Trade unions claim Chevron and Woodside Energy are seeking to source “scab” labour to ward off the risk that a strike leads to a cut in gas production in Western Australia, escalating tensions amid the brewing industrial action.
Woodside rejected the claims by the Offshore Alliance – comprising the Australian Workers’ Union and Maritime Union of Australia – while Chevron declined to comment.
Workers at Chevron’s LNG plant near Ashburton North are among those that will vote on industrial action.
It is understood Chevron may have told engineers with little or no operating experience that they may have to work on their remote offshore platforms, rather than in their usual offices. Sources said the California-headquartered company had also brought in supplementary visa workers from the US who will work in the Perth office.

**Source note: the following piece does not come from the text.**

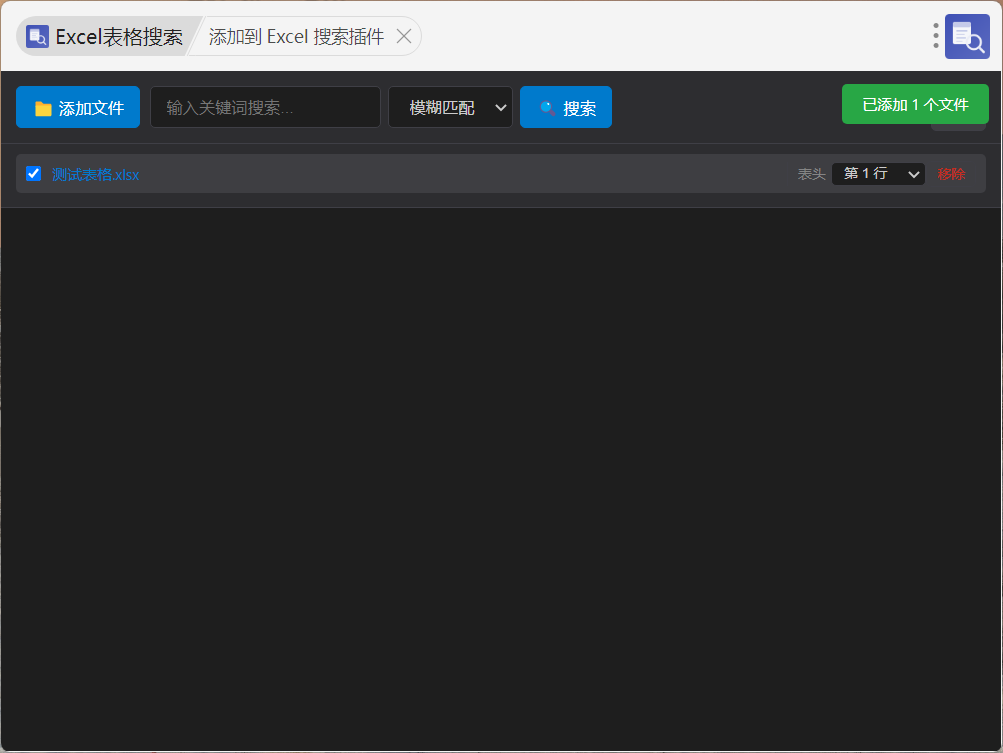Open the 添加到 Excel 搜索插件 tab
This screenshot has height=753, width=1003.
point(296,36)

Chevron said on Friday it was “taking steps to ensure safe and reliable operations are maintained in the event of disruptions” at its huge Gorgon and Wheatstone LNG projects, without giving any detail.
Woodside said last week it had “contingency plans to deal with challenges such as cyclones, pandemics and a range of other potential disruptions”, adding it hoped it would not be necessary to activate the plans. The next round of formal talks with unions is due on Tuesday.
Fears that the dispute over workers’ employment terms, rostering flexibility and job security would ratchet up into full-blown strike action that could devastate WA industrial production and further roil global gas markets drove an extraordinary spike in European gas prices last week.